Friday, November 13, 2020

ARCHITECTURAL GEOMETRY, A Rare Geometrical Record from Rural Devon, by Laurie Smith



Laurie Smith has written a new book: ARCHITECTURAL  GEOMETRY  A Rare Geometrical Record from Rural Devon.  

Here's the cover.











The book is about the many daisy wheels and other geometry found on the walls of a Devon threshing barn.
The barn, shown here, is owned by Richard Westcott, editor of The Three Hares, a Curiosity Worth Regarding. 
The image is #3, page 4.  

Richard Westcott, Laurie Smith, and their friend, the photographer and film maker Chris Chapman, examined and recorded the geometry on the barn’s walls -  over 169 separate geometric shapes.

This photograph is of a "divider scribed daisy wheel from the wall's inner surface." 

The image is #4; the quote is from page 4.

They researched the barn’s history, took measured drawings and photographs, and explored the geometry.

Then Laurie wrote this book. 

Like all of Laurie’s books it has beautiful diagrams. Clear descriptions accompanying the diagrams explain how the daisy wheels still visible on its walls governed the siting, layout, and frame  of the barn.

Image 39, page 26

This is 1of 5 of Laurie's illustrations showing the development of the barn section.     

He includes examples of similar geometries give context and nuance. 

Here is one of 4 daisy wheel drawings for the geometry of the Barley Barn, Cressing Temple, Essex, UK

 Image 27, page 19.





Along the way Laurie explains terms and forms which we rarely use today, including the use of a perch, pole and rod as measuring devices.  

He introduces the reader to the Trivium, the Quadrivium, and Whirling Squares. 

Part of Image 63, page 50 


He writes thoughtfully - and with humor -  about apotropaic symbols.  



At the end of the book Laurie considers how all of that geometry - 169 separate images - came to be scribed on the interior walls of a rural threshing barn. He suggests a 'geometry school'.  I agree with his theory: I have also found incomplete geometries drawn on plaster walls here in the States.

His descriptions encourage the reader to examine the image, think about what he's written, look again, and understand the geometry.

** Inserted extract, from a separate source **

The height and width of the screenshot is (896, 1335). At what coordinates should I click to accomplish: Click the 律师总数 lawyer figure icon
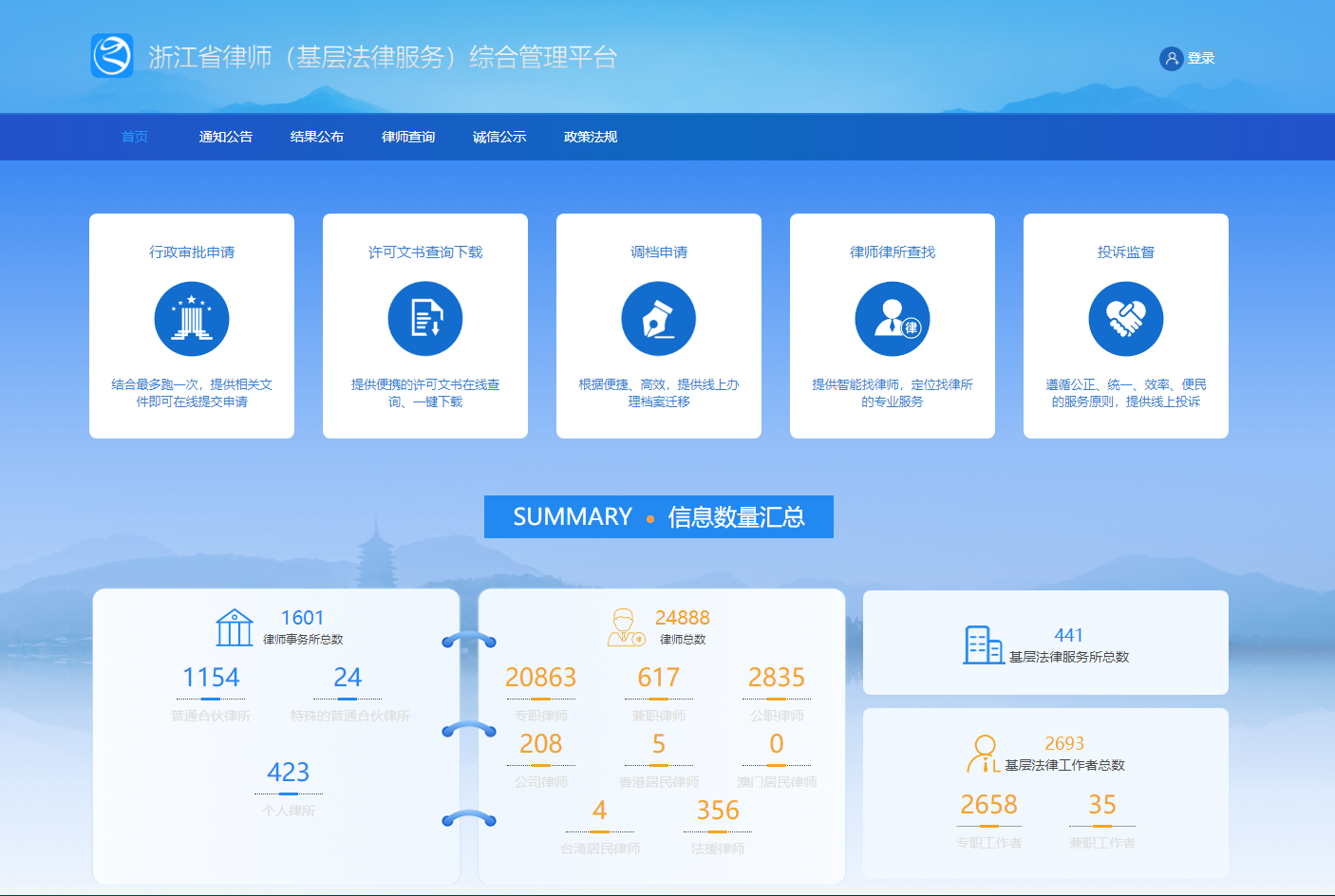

Here is what he says about this double daisy wheel:

"The image shows the geometrical precision of the divider-scribing, the scars of the divider pin at the twelve points around the primary circle and the compound damage caused at the symbol's axis by the passing of twenty four arcs."

Image and quote, page 59 


The book's copyright page includes this introduction: 

"Laurie Smith is an independent early-building design researcher, specializing in geometric design systems. Because the medieval educational curriculum included geometry he uses geometric analysis to excavate and recover the design systems of the past, a process he thinks of as design archaeology. He lectures, writes, runs practical workshops  and publishes educational articles on geometrical design that are available from his website."  


 I highly recommend this book to all who are interested in historic construction and geometry. Copies can be purchased from Laurie Smith in the UK or from me ($20.00 postage paid) in the USA. 


*All the photographs: the barn, the hand and the daisy wheel, and the 12 pointed daisy wheel in the barn shown here are by Chris Chapman, copied by me from the book for the purpose of this review. 

The geometry is by Laurie Smith, also copied with his permission.



Jay C. White Cloud said...

Thanks Jane for this recommendation. It looks like a great book!

Jane said...

always great to see you comment, Jay.
It is a great book! I've read it 3 times so far.